不動産購入時における所有形態の工夫も有効です。「ジョイント・テナンシー(Joint Tenancy)」という形態で夫婦共有名義にすると「生存者権(Right of Survivorship)」が付与されます。 夫婦の片方が亡くなった際に自動的にもう一方に完全な所有権が移る仕組みで、プロベートを経る必要がありません。

【税務上の注意】 

ジョイント・テナンシーは便利ですが、購入資金の拠出割合と持分割合が異なると日本の税務上は贈与とみなされ、贈与税が課されるリスクがあります。
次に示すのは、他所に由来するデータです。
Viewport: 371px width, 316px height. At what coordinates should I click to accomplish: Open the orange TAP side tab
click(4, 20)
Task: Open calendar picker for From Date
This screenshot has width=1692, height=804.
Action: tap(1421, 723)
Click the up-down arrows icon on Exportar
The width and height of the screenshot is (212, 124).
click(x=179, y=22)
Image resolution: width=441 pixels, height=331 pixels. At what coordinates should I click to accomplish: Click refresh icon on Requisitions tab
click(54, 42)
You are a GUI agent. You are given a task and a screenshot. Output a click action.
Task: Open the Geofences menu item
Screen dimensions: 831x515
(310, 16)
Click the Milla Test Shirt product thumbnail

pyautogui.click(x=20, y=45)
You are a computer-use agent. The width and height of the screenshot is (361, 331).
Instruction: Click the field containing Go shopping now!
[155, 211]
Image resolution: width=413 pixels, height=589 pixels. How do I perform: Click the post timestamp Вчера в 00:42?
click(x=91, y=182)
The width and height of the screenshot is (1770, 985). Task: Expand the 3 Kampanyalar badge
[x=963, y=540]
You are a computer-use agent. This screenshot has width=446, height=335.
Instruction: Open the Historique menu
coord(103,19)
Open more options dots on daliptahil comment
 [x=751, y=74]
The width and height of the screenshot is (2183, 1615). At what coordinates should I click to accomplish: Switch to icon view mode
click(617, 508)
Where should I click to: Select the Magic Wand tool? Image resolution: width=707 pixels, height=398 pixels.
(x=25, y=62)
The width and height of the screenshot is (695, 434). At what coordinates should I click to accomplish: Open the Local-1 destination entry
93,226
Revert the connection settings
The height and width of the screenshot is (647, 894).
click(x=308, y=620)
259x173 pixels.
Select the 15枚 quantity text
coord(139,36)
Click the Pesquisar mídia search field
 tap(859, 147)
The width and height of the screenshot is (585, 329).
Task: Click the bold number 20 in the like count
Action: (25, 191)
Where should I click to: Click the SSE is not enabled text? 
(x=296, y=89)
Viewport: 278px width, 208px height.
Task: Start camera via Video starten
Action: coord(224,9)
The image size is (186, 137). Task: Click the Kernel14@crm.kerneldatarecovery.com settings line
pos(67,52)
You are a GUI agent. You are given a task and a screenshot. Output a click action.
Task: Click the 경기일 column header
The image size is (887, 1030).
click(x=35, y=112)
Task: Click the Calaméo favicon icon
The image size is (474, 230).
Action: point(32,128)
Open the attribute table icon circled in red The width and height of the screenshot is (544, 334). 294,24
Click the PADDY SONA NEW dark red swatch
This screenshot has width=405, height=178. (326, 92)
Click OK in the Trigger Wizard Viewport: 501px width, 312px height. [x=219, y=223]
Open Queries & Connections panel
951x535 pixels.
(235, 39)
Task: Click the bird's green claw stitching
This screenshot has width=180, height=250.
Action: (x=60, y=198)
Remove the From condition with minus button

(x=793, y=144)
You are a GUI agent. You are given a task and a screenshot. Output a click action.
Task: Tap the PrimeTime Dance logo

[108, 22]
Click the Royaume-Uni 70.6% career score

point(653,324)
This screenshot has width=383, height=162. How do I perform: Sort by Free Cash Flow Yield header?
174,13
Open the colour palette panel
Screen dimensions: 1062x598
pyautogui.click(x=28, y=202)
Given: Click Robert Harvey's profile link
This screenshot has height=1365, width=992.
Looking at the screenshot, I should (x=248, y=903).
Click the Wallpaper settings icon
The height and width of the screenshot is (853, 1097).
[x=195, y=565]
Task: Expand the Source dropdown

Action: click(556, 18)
法的な回避策と税務的な影響は常にセットで検討する必要があります。

まとめ:現状の棚卸しとリスクの特定から着手を

米国相続の対策においてまず取り組むべきは正確に現状を把握することです。保有資産がどの州にあり、どのような名義・形態で管理されているかを整理し、個別のリスクを可視化することから始めてみましょう。

家族構成や資産規模によって最適な選択肢は異なるため、自身の状況に潜む課題を明確にすることが肝要です。

米国資産の承継には現地の州法やプロベート制度への適合など、高度な専門判断が求められます。法的な整合性と日米の税務上の影響を多角的にシミュレーションし、優先順位を付けて具体的な準備を進めていくことが、将来の混乱を未然に防ぎ、円滑な資産承継を実現するための第一歩です。